Based on the growing body of knowledge on the molecular mechanisms underlying the development of cholangiocyte damage in patients with PBC, we proposed a hypothesis to explain the pathogenesis of the initial morphologic (ductulopenia), immunologic (AMAs) and clinical (weakness, malaise, rapid fatigue) signs of the disease in the asymptomatic stage (Figure 4).

Figure 4
Figure 4 Mechanism of anti-mitochondrial antibody formation, development of ductulopenia, weakness, fatigue and malaise in the asymptomatic stage of primary biliary cholangitis: hypothesis. InsP3R3: Inositol-1,4,5-trisphosphate receptor type 3; AE2: Chloride/bicarbonate anion exchanger 2; PDG: Pyruvate dehydrogenase; ATP: Adenosine triphosphate.

Evidence suggests that in susceptible individuals, an unknown initial trigger causes an X-linked epigenetic change that leads to gene reactivation and increased expression of miR-506[30]. The increased synthesis and activation of miR-506 leads to inhibition of InsP3R3 and AE2 translation[105]. As a result, HCO3- entry into the bile duct lumen is reduced and HCO3- accumulation in the cytosol of cholangiocytes occurs[30]. Changes in extra- and intracellular pH alter the protonation (in the lumen of the bile duct) and deprotonation (intracholangiocyte) of bile acids, leading to an increase in the uncontrolled entry and accumulation of unconjugated and glycine-conjugated bile acids into the BECs.

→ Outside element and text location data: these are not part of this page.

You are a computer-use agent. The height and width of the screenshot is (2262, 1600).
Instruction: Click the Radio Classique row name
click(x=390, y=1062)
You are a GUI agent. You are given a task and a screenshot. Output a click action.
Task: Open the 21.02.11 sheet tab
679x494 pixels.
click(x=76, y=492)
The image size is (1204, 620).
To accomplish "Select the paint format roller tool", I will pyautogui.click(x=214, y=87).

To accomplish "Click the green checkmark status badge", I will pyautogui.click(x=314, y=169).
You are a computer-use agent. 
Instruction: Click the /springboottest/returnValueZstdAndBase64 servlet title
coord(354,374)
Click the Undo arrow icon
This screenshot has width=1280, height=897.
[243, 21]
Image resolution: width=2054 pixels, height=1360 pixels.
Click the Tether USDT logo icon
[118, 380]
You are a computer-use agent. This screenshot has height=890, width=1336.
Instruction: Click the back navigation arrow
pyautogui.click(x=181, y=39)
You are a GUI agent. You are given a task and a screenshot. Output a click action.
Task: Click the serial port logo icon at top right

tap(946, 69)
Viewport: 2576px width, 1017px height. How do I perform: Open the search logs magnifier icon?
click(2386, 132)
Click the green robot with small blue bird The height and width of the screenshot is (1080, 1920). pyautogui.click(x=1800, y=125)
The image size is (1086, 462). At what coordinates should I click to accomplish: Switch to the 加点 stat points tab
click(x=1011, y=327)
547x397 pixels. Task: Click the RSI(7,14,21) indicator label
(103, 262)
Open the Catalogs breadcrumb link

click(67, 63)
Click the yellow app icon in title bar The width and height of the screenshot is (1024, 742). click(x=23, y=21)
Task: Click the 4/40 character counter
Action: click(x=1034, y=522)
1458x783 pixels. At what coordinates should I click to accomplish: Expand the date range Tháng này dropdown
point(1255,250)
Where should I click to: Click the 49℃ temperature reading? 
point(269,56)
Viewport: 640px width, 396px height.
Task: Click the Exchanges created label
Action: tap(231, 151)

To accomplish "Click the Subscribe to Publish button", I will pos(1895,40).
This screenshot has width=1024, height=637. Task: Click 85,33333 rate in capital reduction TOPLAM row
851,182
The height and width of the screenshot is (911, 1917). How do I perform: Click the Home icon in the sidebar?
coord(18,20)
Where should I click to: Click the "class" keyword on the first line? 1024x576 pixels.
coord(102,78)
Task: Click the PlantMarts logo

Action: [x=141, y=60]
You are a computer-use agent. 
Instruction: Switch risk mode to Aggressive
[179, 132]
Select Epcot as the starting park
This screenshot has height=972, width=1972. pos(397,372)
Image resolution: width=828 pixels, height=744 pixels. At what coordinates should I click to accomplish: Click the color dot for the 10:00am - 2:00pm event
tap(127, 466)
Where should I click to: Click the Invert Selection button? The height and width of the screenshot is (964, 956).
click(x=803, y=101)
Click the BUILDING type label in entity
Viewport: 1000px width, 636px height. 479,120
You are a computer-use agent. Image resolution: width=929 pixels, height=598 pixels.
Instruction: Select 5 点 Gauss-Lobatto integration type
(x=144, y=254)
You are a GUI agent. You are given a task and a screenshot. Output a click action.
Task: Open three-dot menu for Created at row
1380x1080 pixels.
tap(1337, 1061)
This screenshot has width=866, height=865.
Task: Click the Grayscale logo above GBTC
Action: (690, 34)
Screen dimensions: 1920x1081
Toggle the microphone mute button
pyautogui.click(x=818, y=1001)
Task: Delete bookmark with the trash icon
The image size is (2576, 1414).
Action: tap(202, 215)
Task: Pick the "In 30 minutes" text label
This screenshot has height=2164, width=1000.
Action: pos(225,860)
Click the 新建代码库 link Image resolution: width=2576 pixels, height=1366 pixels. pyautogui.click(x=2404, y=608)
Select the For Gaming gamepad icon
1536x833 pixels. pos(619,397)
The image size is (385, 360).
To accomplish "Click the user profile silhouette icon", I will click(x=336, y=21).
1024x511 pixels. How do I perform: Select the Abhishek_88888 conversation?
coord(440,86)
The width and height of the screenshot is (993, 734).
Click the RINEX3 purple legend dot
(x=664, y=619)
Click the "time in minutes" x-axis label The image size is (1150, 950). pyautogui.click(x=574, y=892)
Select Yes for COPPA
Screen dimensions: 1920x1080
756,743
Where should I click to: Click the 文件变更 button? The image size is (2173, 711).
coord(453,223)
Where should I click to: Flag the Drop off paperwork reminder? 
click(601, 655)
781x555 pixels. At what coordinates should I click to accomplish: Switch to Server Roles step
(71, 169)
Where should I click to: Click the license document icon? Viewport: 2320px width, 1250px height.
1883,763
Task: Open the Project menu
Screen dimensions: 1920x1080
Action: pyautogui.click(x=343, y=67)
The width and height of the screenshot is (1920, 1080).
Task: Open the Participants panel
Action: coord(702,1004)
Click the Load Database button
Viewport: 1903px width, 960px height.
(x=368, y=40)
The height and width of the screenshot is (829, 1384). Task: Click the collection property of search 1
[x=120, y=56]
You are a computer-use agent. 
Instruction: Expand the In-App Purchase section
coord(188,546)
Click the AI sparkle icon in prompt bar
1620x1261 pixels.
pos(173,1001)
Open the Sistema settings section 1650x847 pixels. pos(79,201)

The detergent properties of bile acids trigger cell membrane disruption, senescence and apoptosis of cholangiocytes, mitochondrial permeabilization, destruction and immunomodification of E2 PDC, followed by AMAs formation. Senescence, apoptosis, and proliferation of cholangiocytes lead to the gradual development of ductulopenia. The involvement of PDC in the pathological process contributes to insufficient ATP synthesis, development of energy deficiency, and occurrence of the nonspecific clinical sign of fatigue. The development of ductulopenia is accompanied by the development of intrahepatic cholestasis. Cholangiocytes are the main target in the initial stage of PBC. However, as soon as cholestasis develops, hepatocytes are also involved in the pathological process, which leads to their damage[30].